Amnistie internationale Canada demande au gouvernement fédéral de nommer un représentant spécial chargé d'entendre les femmes autochtones poussées vers la stérilisation par le personnel médical.

L'organisation de défense des droits de la personne veut aussi sensibiliser le Comité contre la torture des Nations unies au sujet de cas où des femmes auraient été forcées de subir une ligature des trompes au Canada.

Jacqueline Hansen, militante d'Amnistie pour la défense des droits des femmes, estime que les autorités fédérales, provinciales et médicales doivent rendre des comptes sur cette pratique « déplorable », alors que le Canada parle de réconciliation avec les peuples autochtones.

Le chef du Nouveau Parti démocratique, Jagmeet Singh, soutient que la stérilisation des femmes autochtones constitue une violation grave des droits de la personne. Il demande au gouvernement fédéral de mettre immédiatement fin, dans tout le pays, à cette pratique « déshumanisante et préjudiciable ».
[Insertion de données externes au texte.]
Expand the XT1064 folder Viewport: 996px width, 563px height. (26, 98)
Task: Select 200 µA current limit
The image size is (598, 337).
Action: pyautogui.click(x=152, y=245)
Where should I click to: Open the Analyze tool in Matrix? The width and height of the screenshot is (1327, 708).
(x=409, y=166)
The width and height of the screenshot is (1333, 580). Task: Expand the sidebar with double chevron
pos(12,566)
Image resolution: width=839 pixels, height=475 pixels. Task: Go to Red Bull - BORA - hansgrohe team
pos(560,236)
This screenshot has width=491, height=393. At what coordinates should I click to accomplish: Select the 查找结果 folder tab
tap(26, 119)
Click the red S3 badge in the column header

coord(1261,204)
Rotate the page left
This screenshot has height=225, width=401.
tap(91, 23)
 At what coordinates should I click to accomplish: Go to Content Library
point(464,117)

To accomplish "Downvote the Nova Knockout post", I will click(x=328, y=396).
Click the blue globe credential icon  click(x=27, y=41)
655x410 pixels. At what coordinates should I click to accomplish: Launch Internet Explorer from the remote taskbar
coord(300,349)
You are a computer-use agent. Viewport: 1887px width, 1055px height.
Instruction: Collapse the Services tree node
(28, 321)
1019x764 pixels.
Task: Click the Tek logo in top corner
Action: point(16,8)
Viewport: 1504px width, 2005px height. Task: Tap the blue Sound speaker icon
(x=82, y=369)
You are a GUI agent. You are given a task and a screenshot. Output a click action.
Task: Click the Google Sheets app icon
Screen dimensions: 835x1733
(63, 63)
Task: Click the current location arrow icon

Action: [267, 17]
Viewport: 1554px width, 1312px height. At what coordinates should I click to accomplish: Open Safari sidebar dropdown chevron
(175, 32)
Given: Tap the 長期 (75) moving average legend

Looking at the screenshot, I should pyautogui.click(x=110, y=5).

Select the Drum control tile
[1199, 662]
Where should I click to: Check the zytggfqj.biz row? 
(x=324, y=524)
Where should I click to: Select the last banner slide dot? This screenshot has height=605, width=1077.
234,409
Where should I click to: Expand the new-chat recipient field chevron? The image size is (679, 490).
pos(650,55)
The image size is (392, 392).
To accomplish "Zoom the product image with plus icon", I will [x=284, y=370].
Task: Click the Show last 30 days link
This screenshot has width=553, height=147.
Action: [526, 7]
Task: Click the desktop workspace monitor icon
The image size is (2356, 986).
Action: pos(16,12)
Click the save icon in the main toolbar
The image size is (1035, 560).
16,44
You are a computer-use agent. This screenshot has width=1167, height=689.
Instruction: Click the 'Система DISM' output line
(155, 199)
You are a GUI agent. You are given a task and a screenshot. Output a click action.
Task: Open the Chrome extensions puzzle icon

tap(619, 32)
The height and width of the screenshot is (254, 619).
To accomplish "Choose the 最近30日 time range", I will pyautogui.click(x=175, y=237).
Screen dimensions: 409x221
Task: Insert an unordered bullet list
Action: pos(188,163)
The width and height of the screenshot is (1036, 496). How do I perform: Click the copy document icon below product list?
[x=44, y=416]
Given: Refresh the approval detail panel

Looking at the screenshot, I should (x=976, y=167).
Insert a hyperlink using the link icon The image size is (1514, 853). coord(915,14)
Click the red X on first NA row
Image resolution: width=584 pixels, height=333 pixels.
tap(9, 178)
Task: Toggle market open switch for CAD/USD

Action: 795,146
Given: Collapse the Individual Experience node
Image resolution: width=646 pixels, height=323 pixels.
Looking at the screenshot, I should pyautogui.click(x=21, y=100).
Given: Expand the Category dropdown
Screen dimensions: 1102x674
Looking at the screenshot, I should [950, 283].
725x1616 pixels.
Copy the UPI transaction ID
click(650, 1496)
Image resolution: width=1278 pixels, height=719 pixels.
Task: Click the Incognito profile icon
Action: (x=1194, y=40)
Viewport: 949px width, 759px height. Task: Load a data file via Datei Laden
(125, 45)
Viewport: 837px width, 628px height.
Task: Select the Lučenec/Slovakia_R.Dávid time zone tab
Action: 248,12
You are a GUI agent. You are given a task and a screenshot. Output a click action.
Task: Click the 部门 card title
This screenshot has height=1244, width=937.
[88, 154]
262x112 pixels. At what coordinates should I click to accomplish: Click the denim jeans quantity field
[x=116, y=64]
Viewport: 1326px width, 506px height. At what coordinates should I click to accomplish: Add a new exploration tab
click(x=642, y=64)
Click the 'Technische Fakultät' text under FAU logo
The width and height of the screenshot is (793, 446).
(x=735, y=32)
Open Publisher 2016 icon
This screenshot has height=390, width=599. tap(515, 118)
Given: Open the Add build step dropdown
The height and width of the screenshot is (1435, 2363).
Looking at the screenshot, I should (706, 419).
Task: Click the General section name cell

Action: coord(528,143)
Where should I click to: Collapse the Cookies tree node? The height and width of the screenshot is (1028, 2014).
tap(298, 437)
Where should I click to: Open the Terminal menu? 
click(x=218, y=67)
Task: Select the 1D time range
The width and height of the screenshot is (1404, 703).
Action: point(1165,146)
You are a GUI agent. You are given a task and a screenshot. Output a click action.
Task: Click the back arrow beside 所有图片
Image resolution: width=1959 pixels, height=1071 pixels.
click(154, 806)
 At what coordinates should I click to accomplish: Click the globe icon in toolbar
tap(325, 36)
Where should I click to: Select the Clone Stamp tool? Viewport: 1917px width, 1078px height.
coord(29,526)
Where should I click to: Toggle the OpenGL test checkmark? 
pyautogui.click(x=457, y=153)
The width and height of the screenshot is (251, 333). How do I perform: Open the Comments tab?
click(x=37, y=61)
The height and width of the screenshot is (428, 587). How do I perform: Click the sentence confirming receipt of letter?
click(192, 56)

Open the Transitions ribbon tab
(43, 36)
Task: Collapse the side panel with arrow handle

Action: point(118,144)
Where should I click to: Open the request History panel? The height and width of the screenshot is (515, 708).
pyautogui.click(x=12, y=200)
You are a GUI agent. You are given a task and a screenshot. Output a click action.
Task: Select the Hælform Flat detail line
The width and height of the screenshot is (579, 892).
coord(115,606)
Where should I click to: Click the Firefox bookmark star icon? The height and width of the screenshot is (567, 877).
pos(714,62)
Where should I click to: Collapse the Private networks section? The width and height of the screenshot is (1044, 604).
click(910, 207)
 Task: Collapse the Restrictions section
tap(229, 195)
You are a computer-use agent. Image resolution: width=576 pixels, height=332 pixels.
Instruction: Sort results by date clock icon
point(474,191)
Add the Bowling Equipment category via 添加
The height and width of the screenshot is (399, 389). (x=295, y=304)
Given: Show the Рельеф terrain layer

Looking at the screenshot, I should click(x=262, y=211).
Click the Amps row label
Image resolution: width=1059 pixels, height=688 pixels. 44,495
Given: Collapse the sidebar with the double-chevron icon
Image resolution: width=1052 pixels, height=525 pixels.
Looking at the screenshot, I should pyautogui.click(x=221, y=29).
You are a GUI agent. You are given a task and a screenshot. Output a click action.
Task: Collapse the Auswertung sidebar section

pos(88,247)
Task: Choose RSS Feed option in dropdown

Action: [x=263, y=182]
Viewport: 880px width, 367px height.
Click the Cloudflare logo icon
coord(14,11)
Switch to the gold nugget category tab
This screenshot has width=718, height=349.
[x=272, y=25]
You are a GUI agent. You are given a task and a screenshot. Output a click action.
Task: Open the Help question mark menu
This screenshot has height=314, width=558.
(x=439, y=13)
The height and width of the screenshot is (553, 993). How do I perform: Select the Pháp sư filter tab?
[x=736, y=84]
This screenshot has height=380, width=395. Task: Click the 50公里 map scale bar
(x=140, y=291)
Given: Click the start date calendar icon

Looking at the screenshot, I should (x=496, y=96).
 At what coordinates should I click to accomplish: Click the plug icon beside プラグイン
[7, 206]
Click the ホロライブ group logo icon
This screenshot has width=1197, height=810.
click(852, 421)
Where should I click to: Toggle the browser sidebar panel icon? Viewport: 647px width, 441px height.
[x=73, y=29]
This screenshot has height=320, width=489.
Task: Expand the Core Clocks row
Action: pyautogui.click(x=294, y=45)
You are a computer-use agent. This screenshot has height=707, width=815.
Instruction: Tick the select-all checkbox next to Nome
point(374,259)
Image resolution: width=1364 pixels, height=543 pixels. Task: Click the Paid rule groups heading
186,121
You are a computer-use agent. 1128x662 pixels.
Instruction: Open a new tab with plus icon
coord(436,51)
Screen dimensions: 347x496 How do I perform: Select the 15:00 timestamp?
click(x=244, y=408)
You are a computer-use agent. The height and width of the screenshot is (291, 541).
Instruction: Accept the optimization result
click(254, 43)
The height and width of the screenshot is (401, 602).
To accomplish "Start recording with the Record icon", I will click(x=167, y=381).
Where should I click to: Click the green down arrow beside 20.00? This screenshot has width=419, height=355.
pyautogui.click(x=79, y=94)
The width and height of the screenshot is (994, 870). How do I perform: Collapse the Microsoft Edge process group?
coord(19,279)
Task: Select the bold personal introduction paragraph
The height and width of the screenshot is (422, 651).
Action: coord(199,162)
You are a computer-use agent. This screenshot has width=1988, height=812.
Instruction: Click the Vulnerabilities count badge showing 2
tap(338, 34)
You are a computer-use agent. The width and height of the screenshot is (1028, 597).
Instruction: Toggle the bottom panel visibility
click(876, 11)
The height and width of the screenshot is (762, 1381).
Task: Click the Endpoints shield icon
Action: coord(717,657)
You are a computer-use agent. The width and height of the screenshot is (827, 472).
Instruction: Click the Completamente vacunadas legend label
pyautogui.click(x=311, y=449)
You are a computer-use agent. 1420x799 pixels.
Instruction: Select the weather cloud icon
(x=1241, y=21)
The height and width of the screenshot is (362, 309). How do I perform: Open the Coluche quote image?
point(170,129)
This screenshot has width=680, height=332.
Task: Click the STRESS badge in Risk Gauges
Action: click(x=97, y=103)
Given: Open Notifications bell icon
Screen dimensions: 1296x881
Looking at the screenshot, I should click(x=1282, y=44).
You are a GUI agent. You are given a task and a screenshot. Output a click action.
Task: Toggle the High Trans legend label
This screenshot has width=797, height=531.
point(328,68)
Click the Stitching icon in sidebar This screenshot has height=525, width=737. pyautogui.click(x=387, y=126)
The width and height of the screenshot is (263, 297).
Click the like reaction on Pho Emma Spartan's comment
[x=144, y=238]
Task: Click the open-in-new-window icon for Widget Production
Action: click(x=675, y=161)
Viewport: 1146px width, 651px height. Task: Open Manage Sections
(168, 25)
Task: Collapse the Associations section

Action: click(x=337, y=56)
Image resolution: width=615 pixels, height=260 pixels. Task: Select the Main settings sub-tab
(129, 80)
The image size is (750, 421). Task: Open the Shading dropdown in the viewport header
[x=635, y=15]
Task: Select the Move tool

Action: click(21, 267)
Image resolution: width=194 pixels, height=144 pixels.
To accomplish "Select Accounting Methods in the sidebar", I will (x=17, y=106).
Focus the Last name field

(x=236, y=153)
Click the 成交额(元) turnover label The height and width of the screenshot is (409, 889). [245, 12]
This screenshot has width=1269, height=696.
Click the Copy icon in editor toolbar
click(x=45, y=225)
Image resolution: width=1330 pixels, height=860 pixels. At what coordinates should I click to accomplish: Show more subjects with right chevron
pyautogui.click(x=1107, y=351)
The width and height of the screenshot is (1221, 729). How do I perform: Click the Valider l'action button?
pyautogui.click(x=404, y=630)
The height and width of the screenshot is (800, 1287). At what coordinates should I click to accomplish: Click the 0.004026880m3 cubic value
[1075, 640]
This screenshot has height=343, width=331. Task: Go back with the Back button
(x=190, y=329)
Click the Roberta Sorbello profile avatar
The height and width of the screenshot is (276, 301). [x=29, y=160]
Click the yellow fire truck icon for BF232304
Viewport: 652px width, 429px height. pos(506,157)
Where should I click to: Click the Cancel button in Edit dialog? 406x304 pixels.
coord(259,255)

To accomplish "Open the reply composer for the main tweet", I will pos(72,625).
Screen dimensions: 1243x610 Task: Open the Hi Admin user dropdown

La ministre fédérale des Services aux Autochtones, Jane Philpott, a déjà elle aussi qualifié la stérilisation forcée de femmes autochtones de très grave violation des droits de la personne.

La sénatrice Yvonne Boyer demande à la Chambre haute d'examiner l'ampleur de la question à l'échelle nationale. Selon elle, des femmes autochtones de différentes régions du pays lui ont avoué avoir subi un tel traumatisme.

Le Comité contre la torture de l'ONU, composé de 10 experts indépendants, examine pendant un mois à Genève les rapports d'États signataires de la Convention contre la torture et autres peines ou traitements cruels, inhumains ou dégradants, en vigueur depuis 1987. Le septième rapport périodique du Canada sera analysé par le Comité mercredi.